→ **Cosa fare**
Aggiorna le righe a partire da quella che contiene "Locate an element on the screen. This" fino a quella che contiene "Image resolution: width=1206": sostituisci "Locate an element on the screen" con "Find an element on the screen" e lascia tutto il resto invariato.

→ **Elenco**
>>>

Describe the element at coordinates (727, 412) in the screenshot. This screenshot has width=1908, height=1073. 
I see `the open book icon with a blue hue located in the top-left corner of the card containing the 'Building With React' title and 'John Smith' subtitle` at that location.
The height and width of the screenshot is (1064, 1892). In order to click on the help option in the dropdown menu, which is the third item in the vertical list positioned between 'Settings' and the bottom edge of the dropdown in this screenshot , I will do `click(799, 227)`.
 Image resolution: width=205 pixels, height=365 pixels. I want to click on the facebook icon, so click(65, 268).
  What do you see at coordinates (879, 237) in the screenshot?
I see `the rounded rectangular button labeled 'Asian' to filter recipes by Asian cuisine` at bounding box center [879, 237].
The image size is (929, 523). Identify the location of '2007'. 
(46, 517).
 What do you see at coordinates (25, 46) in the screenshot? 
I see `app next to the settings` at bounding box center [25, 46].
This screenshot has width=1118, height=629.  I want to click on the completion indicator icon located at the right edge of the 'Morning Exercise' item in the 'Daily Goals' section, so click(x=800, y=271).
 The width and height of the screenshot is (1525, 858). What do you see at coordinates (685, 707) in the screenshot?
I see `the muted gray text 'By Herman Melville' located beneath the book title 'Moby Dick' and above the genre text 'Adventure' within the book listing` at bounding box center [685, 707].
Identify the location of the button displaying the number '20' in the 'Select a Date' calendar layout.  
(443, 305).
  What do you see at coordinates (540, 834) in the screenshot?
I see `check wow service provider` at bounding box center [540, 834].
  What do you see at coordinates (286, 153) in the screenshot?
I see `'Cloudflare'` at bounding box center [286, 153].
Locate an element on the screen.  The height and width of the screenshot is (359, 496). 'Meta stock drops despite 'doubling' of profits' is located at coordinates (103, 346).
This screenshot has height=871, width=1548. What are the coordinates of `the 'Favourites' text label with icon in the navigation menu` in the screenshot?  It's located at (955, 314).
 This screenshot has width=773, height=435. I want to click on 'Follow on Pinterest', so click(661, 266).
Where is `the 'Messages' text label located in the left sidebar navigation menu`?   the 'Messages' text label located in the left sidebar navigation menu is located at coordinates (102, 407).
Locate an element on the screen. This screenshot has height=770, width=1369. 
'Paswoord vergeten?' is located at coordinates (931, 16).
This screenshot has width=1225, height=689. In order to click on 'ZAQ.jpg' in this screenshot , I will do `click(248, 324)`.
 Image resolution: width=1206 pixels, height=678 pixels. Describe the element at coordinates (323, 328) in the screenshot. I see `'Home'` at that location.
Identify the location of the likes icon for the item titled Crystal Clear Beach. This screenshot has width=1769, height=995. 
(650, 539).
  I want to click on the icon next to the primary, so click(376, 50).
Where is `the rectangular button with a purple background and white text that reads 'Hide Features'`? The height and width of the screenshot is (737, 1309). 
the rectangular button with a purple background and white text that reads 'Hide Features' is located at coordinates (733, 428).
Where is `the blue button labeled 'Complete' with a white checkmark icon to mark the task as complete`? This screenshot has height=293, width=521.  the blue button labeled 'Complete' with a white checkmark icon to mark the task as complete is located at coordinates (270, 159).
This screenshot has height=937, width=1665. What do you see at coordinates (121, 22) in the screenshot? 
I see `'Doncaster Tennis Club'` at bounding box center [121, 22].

<<<

→ **Soluzione**
Find an element on the screen. This screenshot has height=770, width=1369. 
'Paswoord vergeten?' is located at coordinates (931, 16).
This screenshot has width=1225, height=689. In order to click on 'ZAQ.jpg' in this screenshot , I will do `click(248, 324)`.
 Image resolution: width=1206 pixels, height=678 pixels. Describe the element at coordinates (323, 328) in the screenshot. I see `'Home'` at that location.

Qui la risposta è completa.